Así lo hicieron la primera noche de luna llena. Náyade se convirtió en María para no volver jamás a ser una anjana y junto con Pedro desapareció del bosque para siempre.

Nadie sabe qué fue de ellos, si lograron librarse de la maldición o, por el contrario, ésta les persiguió y les hizo infelices, pero cuenta la leyenda que durante las madrugadas otoñales a veces puede verse la varita cristalizada de Náyade en el fondo del manantial, custodiando todos los poderes que ésta le confería y que solo podrían ser transmitidos a un descendiente directo de Pedro y Náyade.


Anjana y su abuela habían llegado al final de su recorrido por el bosque, al lugar donde se encontraba el secreto que la mujer quería mostrar a la niña. Ésta, por su parte, había escuchado con la máxima atención y sin interrumpir ni un momento toda la historia que le había ido relatando su abuela, quien ahora le señalaba con solemnidad el punto exacto del manantial donde según la leyenda podía verse la varita.
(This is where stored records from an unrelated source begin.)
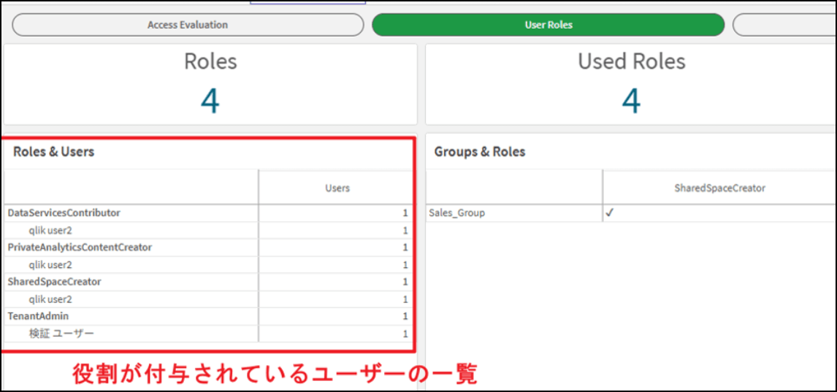Click the Roles & Users table title
This screenshot has width=837, height=392.
coord(53,152)
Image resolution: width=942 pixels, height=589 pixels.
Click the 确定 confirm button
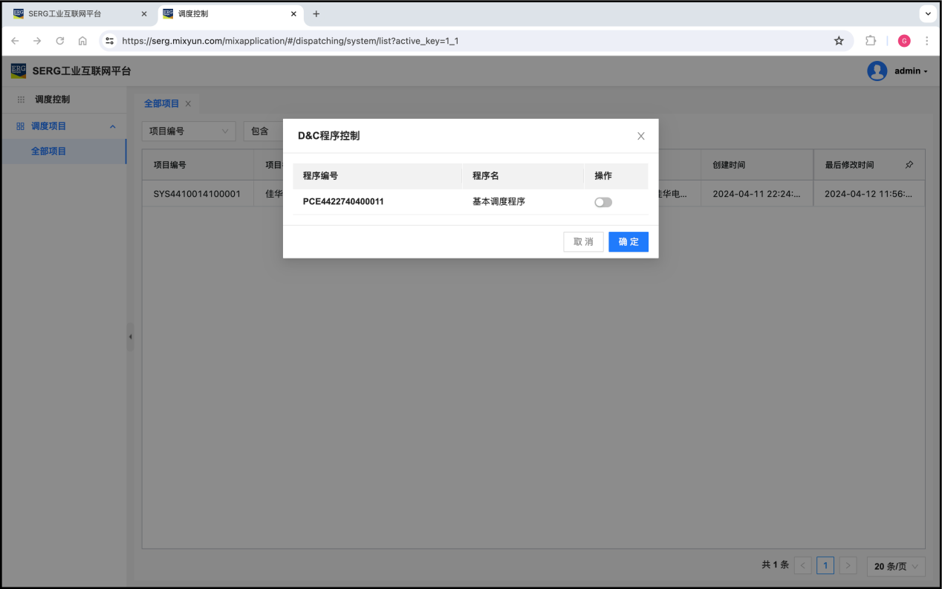628,242
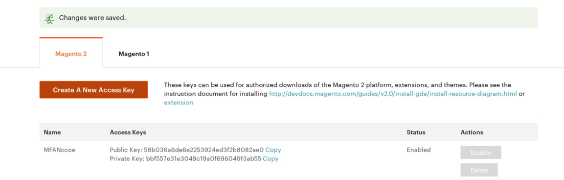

La niña se acercó al borde del agua y estiró su manita para rozar la superficie del mismo con la punta de los dedos y en ese instante, el fondo se iluminó dejando ver claramente la varita cristalizada que empezó a desprender destellos que parecían dirigirse directamente hacia la superficie, a los dedos de la pequeña.
Ambas, abuela y nieta, miraban maravilladas el hermoso espectáculo que el manantial les estaba brindando. La primera, sabedora de que se estaba produciendo un momento histórico en el bosque, algo esperado durante años. Lágrimas de emoción, de nostalgia y de recuerdos se agolpaban en sus ojos. Por su parte, la niña, en cuyo interior habrían de acumularse en adelante los grandes poderes a los que en su día renunció su abuela por amor, miró a María y entonces supo que Náyade y Pedro habían logrado esquivar la maldición, estar juntos, formar una familia y ser felices para siempre.